# What the task asks
The answer must consist only of the lines from the line with "You are a computer-use" to the line with "Instruction: Focus the quantity number field", both included, exactly as they stand below.

# Supplied data
[Start of section]
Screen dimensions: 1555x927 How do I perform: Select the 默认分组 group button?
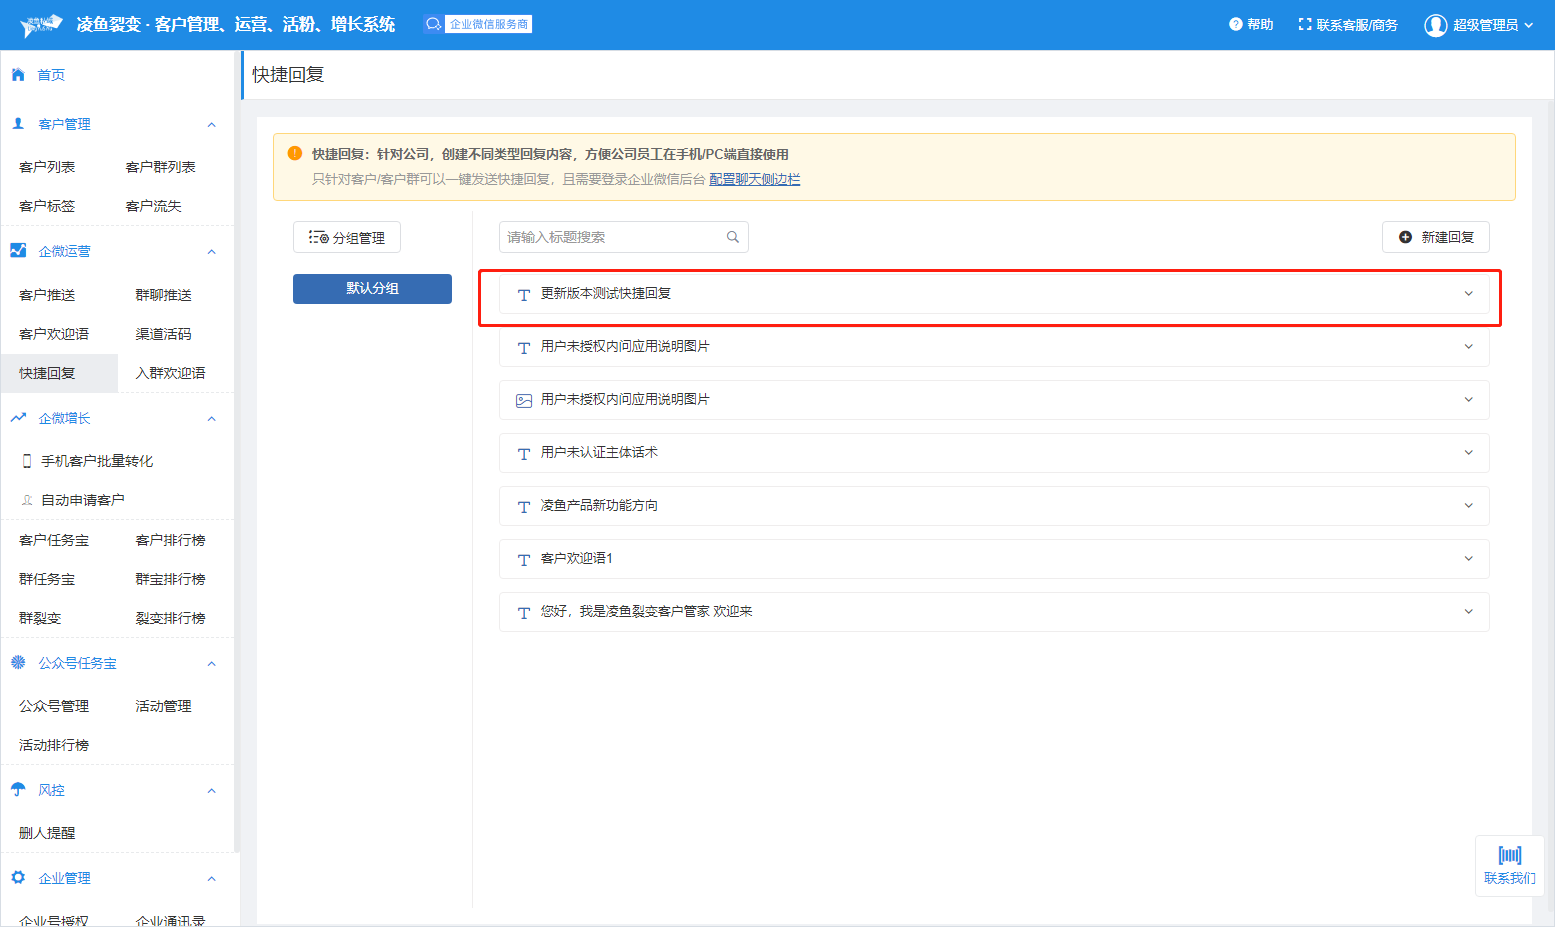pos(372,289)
[End of section]
[Start of section]
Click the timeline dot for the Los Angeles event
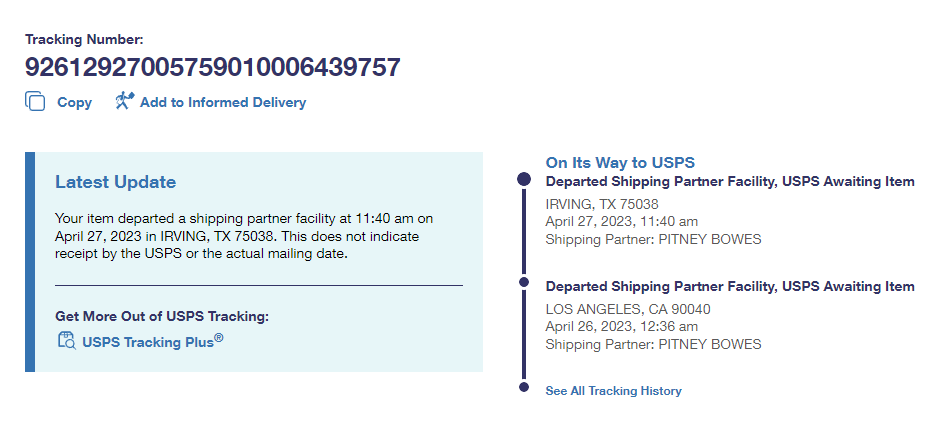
[End of section]
[Start of section]
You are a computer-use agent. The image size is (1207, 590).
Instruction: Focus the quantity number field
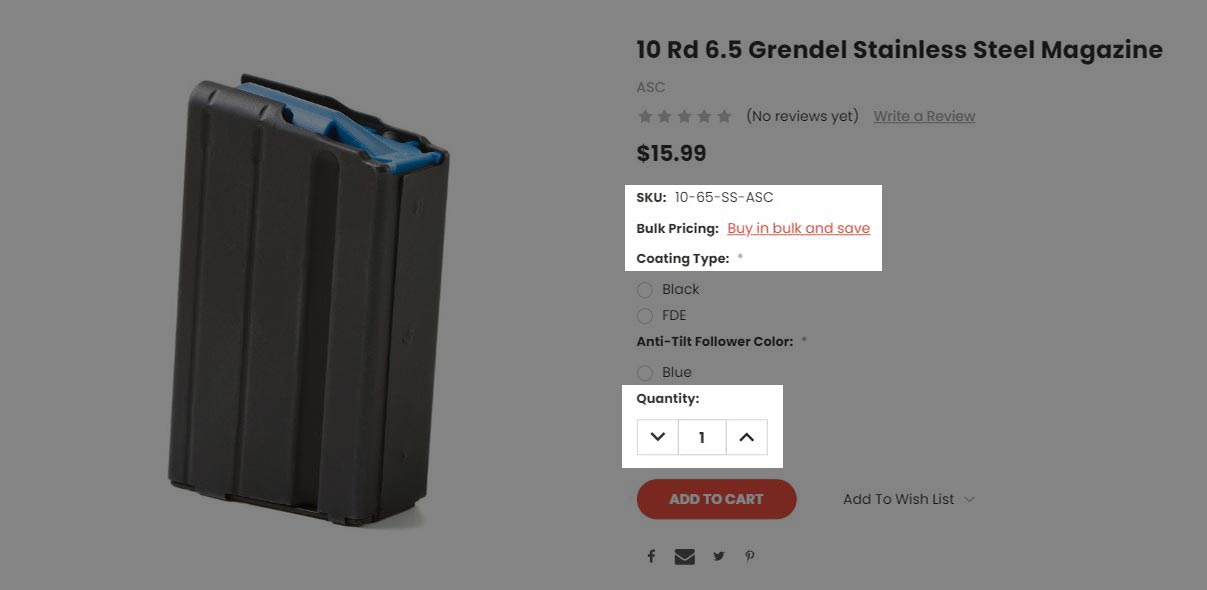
[End of section]
# Solution to the exercise
You are a computer-use agent. The image size is (1207, 590).
Instruction: Focus the quantity number field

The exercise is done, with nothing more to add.